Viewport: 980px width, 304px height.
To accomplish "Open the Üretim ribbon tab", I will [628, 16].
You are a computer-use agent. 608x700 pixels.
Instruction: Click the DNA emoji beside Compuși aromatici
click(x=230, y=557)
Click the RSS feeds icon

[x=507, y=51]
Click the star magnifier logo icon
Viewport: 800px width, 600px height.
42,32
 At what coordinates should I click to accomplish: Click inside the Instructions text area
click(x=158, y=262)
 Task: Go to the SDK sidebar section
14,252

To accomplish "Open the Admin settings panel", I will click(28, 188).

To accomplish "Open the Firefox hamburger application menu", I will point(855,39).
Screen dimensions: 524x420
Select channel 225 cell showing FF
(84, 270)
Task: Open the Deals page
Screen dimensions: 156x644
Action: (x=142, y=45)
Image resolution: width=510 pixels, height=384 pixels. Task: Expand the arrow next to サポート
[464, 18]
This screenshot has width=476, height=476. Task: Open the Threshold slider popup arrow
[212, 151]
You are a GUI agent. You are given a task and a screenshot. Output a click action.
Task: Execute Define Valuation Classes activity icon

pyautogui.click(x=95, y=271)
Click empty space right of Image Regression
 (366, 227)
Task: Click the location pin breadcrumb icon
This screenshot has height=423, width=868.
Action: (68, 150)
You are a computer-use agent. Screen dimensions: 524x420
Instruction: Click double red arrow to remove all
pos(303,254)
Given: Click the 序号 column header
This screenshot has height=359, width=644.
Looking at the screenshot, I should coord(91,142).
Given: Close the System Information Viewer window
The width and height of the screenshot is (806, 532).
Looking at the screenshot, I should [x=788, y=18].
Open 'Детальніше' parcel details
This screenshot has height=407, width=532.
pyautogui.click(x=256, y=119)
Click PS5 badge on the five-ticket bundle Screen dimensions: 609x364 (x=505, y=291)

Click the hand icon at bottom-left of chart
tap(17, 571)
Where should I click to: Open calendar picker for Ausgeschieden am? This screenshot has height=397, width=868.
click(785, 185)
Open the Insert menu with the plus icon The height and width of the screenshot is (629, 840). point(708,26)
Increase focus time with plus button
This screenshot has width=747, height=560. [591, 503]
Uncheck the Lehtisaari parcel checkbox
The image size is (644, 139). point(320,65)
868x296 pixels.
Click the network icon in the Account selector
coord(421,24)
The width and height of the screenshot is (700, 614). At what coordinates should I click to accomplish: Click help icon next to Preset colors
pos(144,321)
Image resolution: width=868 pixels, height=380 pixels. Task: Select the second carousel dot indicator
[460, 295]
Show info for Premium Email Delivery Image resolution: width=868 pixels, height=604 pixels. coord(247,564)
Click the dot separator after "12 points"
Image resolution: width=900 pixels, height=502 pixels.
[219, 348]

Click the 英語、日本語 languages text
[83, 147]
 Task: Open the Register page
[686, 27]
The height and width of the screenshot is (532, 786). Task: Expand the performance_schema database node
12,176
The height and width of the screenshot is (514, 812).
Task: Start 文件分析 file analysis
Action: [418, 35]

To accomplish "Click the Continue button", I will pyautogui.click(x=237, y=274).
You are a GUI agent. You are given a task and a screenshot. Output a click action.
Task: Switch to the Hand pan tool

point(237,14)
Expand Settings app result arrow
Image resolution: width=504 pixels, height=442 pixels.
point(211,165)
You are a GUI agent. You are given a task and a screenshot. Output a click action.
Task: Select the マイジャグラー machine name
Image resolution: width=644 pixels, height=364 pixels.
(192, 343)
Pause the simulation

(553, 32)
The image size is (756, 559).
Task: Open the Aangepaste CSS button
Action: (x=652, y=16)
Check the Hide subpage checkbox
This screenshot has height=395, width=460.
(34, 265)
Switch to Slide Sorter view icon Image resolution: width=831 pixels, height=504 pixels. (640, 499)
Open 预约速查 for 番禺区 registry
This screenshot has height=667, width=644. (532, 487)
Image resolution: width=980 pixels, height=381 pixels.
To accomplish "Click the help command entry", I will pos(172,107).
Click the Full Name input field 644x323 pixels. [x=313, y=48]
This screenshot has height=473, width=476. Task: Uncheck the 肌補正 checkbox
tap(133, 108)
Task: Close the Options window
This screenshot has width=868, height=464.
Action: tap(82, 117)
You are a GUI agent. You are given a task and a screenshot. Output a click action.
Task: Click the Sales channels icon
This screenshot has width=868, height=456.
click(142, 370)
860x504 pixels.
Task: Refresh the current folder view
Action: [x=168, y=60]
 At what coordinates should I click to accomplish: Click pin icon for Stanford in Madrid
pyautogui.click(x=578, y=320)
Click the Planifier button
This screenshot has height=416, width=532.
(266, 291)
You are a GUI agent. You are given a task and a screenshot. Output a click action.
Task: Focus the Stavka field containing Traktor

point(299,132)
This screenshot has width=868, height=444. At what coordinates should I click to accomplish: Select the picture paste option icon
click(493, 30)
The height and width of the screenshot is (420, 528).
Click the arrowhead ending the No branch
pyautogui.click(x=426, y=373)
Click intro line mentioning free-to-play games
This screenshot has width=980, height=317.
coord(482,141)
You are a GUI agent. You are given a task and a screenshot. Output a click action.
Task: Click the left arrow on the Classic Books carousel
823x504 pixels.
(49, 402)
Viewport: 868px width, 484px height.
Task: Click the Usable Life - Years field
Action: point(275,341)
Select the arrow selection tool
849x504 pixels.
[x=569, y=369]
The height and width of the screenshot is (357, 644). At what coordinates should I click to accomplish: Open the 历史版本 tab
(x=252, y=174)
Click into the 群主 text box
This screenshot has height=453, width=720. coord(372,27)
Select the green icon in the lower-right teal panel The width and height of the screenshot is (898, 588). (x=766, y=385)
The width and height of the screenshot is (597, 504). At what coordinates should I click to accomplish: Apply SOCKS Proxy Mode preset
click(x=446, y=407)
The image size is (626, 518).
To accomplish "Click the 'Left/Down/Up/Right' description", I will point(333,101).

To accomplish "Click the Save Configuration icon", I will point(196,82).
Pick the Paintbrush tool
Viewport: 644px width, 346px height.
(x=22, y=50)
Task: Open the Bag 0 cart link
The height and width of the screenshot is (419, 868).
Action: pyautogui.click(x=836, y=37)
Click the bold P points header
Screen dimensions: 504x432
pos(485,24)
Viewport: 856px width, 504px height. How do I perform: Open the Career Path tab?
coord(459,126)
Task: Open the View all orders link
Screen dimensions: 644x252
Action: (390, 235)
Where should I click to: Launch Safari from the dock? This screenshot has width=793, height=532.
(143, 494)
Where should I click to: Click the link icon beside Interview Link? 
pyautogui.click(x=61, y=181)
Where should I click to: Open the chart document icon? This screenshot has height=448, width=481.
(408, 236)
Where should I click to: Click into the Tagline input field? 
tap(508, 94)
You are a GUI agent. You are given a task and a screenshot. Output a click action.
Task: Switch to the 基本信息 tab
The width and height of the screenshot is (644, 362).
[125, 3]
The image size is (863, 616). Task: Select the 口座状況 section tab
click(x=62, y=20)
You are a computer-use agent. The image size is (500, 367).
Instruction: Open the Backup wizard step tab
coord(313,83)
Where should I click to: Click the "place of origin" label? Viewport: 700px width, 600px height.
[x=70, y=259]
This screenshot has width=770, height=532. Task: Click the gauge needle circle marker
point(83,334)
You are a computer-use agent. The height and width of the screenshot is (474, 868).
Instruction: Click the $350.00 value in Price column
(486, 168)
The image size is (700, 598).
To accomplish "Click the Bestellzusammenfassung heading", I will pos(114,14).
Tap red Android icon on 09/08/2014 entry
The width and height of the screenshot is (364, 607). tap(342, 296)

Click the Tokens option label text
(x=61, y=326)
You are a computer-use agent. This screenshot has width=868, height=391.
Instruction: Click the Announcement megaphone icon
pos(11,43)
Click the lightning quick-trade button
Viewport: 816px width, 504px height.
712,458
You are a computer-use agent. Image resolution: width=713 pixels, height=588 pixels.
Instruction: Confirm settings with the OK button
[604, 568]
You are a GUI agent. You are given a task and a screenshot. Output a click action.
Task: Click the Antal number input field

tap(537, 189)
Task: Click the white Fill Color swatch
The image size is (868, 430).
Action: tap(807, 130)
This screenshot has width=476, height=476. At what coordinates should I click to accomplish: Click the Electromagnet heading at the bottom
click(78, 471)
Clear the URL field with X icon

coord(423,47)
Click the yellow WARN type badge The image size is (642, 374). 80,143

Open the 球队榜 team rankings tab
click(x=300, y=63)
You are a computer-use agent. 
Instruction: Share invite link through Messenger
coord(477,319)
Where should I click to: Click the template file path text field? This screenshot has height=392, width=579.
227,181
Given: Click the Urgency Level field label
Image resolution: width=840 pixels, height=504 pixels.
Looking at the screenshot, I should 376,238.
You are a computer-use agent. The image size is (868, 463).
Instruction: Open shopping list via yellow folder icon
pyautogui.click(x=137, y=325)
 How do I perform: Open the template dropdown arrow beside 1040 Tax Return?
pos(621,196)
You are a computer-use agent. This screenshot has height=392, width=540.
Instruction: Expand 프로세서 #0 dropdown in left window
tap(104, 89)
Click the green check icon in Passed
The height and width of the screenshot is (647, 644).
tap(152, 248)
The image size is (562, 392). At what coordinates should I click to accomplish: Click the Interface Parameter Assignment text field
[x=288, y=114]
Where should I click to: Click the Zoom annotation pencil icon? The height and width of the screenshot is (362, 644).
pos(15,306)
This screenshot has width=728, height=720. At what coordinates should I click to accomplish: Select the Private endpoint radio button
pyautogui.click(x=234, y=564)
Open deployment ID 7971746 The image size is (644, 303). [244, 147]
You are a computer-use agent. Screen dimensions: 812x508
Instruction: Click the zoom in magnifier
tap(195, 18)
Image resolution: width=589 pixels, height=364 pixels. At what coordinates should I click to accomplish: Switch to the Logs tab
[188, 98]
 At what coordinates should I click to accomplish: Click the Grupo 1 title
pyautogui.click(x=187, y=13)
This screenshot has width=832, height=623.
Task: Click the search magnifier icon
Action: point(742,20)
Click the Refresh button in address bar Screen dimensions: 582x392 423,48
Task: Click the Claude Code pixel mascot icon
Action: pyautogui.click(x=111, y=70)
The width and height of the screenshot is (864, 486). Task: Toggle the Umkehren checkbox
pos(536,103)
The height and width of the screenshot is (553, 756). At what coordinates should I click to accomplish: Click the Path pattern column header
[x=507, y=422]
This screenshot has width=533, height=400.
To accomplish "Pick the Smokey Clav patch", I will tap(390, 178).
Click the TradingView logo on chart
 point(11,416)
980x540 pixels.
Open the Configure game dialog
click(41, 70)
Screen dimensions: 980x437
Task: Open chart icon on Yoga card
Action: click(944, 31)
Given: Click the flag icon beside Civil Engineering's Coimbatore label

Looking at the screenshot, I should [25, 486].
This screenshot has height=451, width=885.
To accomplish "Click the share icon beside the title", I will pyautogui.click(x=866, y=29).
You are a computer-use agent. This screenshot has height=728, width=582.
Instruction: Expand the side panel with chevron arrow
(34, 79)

■ ■ ■ ■

Lines of the data above that include the string "menu" must each be copied.

• _Final answer_
To accomplish "Open the Firefox hamburger application menu", I will point(855,39).
Open the Insert menu with the plus icon The height and width of the screenshot is (629, 840). point(708,26)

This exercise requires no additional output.